Exercise goal: Report every line in the records below that holds the word "transfer".

Input records:

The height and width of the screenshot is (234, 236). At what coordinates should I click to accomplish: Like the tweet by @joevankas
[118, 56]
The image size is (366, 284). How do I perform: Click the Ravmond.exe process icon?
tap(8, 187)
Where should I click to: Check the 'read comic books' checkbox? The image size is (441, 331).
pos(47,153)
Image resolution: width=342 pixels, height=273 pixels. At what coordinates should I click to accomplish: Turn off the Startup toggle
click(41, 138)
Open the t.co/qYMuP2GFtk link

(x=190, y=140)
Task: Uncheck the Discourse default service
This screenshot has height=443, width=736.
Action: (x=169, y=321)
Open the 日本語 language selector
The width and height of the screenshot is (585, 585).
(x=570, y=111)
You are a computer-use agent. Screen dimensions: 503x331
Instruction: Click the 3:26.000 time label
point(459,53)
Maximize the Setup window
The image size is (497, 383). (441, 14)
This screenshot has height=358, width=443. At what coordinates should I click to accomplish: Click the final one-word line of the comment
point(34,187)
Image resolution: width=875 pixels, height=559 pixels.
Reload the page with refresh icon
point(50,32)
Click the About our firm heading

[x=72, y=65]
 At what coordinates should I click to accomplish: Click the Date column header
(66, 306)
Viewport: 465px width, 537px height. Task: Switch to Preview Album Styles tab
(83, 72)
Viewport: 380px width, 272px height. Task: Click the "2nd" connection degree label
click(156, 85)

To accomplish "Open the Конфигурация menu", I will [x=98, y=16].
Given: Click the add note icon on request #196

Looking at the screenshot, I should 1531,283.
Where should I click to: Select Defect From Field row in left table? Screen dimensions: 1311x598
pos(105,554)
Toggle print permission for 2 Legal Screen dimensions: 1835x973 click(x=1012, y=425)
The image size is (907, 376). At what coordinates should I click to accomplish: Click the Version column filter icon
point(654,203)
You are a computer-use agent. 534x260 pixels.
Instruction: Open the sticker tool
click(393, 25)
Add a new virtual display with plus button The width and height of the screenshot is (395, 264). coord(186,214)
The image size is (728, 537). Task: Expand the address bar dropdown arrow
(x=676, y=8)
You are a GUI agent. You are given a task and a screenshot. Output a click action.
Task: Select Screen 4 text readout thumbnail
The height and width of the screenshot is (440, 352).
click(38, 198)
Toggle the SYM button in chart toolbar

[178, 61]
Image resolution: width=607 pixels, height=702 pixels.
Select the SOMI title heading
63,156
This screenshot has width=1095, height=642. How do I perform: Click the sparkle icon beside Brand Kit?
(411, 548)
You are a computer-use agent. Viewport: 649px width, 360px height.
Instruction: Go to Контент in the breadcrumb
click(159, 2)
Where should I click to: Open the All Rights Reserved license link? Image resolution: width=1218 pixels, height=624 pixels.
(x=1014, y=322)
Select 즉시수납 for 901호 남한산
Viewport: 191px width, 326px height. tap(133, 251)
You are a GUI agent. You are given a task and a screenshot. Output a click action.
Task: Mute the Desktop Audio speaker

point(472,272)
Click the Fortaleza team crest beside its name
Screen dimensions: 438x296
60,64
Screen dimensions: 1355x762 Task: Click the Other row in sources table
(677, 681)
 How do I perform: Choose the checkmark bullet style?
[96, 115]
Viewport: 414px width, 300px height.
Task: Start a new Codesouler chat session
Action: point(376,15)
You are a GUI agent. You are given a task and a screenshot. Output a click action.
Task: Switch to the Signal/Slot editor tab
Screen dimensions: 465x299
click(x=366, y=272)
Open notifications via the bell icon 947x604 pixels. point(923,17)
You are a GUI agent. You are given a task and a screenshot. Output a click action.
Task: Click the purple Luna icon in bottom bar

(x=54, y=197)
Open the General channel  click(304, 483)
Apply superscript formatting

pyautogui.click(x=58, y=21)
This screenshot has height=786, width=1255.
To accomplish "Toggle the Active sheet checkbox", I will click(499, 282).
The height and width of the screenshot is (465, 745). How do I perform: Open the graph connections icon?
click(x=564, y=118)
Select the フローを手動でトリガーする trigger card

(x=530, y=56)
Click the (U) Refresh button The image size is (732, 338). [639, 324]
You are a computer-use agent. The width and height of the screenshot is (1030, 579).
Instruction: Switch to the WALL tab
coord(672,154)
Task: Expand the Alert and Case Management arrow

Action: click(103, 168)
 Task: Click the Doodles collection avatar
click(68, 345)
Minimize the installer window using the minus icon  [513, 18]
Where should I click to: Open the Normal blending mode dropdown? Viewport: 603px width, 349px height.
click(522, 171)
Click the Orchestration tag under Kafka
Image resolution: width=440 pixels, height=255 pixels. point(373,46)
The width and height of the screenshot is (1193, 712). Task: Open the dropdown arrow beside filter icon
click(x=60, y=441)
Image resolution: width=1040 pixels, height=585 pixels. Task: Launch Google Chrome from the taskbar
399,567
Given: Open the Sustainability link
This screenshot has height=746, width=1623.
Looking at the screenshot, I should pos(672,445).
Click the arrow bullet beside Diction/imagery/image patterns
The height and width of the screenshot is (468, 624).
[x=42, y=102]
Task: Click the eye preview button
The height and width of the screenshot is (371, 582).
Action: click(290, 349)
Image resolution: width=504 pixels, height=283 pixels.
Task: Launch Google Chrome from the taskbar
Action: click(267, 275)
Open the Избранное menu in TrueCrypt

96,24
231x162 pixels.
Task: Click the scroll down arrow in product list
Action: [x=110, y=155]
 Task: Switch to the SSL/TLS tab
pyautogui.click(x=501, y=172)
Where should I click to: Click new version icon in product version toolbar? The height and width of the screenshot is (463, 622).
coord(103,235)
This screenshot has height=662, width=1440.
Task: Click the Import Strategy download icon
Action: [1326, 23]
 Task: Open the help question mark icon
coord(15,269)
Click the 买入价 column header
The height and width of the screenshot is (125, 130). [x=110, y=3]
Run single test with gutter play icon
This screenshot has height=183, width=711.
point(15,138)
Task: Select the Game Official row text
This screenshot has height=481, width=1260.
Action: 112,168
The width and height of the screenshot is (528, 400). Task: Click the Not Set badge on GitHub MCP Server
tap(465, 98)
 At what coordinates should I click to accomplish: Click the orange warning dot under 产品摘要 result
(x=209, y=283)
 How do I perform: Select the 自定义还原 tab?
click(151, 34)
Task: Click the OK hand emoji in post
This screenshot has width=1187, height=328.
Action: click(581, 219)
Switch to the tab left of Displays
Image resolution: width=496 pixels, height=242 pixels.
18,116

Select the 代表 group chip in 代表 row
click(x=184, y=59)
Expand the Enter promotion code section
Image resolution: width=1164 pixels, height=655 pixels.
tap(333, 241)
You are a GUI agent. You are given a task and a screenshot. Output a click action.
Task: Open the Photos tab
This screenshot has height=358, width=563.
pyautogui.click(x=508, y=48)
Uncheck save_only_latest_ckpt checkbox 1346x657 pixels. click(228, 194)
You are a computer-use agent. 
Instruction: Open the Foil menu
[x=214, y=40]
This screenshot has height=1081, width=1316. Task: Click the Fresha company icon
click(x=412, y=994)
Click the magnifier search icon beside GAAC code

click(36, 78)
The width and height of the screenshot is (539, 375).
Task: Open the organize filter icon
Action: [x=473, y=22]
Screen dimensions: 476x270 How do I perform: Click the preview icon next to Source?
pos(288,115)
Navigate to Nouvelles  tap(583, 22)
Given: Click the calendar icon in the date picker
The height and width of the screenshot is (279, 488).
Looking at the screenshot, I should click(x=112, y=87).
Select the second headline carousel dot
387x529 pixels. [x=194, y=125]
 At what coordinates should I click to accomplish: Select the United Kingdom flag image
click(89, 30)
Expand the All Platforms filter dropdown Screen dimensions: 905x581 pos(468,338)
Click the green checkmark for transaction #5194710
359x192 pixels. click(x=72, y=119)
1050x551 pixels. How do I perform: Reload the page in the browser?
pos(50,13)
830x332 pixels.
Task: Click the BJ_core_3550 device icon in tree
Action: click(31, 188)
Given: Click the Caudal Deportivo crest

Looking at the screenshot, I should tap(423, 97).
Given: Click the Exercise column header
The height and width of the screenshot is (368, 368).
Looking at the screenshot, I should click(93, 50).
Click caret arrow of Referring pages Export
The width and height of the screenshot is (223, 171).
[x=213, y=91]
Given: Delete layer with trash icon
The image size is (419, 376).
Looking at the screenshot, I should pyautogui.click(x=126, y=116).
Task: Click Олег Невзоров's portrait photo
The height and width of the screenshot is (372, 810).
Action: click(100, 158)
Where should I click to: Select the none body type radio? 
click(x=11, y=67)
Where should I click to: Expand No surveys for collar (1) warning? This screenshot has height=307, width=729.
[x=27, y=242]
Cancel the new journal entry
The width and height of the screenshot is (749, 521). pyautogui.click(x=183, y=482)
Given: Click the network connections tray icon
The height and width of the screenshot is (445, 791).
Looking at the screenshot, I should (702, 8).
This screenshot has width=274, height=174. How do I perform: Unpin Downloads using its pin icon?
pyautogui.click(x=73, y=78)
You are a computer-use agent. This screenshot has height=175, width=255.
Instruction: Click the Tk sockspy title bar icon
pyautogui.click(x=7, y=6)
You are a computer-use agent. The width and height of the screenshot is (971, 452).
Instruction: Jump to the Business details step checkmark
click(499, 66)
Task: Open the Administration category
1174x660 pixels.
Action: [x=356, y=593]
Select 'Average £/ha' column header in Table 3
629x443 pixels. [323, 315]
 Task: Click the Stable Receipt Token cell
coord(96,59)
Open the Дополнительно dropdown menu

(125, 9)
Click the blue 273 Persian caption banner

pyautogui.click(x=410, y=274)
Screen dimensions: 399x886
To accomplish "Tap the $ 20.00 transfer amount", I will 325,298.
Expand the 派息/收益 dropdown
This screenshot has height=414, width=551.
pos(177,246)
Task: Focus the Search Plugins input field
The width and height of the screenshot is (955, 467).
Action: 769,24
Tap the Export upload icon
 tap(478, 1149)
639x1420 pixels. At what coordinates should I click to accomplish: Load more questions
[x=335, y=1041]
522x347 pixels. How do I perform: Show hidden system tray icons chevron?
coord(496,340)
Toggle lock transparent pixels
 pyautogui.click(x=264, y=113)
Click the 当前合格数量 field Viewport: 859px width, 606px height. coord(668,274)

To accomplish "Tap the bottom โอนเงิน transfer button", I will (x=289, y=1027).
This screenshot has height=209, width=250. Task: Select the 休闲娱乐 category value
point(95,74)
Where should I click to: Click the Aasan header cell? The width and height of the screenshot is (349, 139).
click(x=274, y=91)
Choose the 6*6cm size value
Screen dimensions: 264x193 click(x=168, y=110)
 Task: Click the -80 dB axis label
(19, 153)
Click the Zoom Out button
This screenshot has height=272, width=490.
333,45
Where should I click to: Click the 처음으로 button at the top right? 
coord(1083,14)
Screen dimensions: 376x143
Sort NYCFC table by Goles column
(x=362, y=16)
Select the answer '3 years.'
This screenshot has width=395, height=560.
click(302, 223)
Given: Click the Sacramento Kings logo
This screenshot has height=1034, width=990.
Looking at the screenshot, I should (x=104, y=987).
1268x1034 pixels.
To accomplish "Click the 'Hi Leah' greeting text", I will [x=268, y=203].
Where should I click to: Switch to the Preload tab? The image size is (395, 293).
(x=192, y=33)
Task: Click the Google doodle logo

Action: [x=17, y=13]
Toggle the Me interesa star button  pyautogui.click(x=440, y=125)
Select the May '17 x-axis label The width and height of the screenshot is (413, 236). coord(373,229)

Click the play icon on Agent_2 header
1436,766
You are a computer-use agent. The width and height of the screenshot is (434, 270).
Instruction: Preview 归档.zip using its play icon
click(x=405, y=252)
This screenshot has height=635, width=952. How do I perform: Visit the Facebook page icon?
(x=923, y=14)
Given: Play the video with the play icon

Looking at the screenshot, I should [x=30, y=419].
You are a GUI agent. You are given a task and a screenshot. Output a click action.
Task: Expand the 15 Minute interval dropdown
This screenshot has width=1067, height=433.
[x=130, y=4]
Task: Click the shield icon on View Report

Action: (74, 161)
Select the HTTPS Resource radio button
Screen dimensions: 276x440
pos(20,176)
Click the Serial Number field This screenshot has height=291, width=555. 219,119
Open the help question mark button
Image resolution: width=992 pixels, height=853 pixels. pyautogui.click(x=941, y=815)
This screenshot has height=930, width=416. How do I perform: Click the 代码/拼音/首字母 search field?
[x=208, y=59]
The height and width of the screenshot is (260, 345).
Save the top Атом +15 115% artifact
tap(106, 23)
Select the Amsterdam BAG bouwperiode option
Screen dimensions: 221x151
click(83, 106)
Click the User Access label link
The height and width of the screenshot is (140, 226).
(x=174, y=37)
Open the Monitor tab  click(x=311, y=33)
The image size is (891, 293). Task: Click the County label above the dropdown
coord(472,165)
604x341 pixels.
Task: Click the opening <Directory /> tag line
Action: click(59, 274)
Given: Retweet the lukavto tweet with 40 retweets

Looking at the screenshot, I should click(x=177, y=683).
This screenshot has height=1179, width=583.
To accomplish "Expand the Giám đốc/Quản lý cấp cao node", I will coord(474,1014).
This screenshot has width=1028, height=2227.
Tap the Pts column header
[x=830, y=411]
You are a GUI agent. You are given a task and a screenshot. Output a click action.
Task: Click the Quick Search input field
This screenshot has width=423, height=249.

Output of the exercise:
To accomplish "Tap the $ 20.00 transfer amount", I will 325,298.
To accomplish "Tap the bottom โอนเงิน transfer button", I will (x=289, y=1027).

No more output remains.